13. Arthur, his initial looking out, audience sympathy for him or not? The past and its glow, becoming more rigid? As a father, his affairs? The separation and handling it? Being discreet with Eve? The suicide attempts? Joey floundering, with Renata? Pearl and her style, his love, change of attitude? Wanting the family’s approval – not getting it? The wedding, dancing? Death as the background to the wedding? His responsibility for his own life, his responsibility for Eve? Gazing out to the city? The change for a man in his sixties? His time with Pearl, the sudden engagement and marriage, going to Greece, learning affection? The showdown with the girls? Pearl, earthy, earth mother, her colours, manner, her speech, her interests, the seeming limitations from the point of view of artistic people, her past, children, love for Arthur, marrying, dancing with everyone, wanting to be called Mother? Her point of view being the Woody Allen point of view? Her arrival, the food, talking about Greece and culture, her ignorance, the daughters testing her out at the table, Las Vegas, in pink, the gravy, the cards and the jokes? Her joy in life? Her watching the others – and the final rescue of Eve with Michael?

14. Frederick, his bitterness, writing, the reviews and cruelty, flattery, his marriage, drinking, his capacity for humour, with Flyn, the functions, attacking Flyn? His anger and drunkenness, feeling inferior? The flirting, the attempted rape, his future?
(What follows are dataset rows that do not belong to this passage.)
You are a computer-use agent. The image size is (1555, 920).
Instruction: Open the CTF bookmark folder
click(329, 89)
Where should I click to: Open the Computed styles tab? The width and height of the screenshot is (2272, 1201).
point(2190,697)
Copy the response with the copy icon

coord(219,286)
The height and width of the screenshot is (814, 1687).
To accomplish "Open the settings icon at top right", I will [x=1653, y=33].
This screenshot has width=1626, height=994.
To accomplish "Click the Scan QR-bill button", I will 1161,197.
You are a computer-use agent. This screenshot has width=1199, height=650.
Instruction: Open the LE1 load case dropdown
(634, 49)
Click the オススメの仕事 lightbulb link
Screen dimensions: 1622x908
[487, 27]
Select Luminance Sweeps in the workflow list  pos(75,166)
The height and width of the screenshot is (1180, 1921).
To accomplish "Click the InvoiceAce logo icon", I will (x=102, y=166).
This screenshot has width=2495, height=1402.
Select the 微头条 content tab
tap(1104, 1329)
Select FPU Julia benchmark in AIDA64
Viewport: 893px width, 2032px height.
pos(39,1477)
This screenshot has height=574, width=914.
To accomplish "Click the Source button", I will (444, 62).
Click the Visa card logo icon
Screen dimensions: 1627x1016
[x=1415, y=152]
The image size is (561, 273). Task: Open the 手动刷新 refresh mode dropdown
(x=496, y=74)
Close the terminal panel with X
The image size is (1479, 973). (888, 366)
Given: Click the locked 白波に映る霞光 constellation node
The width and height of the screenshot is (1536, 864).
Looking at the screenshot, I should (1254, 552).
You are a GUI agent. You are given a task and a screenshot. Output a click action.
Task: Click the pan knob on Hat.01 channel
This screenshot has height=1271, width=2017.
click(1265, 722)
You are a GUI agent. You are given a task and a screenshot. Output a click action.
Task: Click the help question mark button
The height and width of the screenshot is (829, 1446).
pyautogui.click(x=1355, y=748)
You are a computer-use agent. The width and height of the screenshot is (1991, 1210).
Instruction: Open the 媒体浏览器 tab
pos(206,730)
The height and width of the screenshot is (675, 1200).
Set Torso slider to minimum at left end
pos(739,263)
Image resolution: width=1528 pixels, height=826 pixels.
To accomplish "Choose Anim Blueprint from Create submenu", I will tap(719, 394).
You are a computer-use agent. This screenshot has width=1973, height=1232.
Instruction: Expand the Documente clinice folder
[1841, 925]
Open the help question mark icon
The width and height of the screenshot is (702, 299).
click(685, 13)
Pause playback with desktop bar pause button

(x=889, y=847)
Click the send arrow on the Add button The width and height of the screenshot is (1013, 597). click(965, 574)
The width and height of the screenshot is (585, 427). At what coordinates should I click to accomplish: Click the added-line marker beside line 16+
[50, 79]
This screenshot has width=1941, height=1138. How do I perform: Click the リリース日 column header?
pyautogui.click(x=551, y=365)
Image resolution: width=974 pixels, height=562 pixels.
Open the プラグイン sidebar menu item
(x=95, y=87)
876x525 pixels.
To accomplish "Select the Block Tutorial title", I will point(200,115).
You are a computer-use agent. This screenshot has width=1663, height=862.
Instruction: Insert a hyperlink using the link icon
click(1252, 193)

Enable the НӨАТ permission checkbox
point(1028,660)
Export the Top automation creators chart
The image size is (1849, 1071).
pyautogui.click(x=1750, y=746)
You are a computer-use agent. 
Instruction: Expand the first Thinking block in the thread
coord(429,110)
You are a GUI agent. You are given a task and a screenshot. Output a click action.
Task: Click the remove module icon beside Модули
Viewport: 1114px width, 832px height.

15. Michael, the background, film, Joey, the vase and Eve and her comments, pleasant man, jobs, the baby, the cards and the dancing, his warming to Pearl? Saving Joey? The issue of birth, love, abortion?

16. The family, control of feelings, expectations, reserve, love, learning affection, reconciliation and forgiveness?

17. Woody Allen’s themes of intelligence and creativity versus ordinary feelings and ordinary life? The discussions about the play and how the characters responded, Pearl and her common-sensed point of view?

18. The meal sequences, the drinks? Communication and lack of communication? The atmosphere for suicide? Hospital, funeral, the contrast with the wedding?

19. The close-ups of exteriors and interiors? Expression? The ending? Renata – wrong? The good and the bad, ambiguity?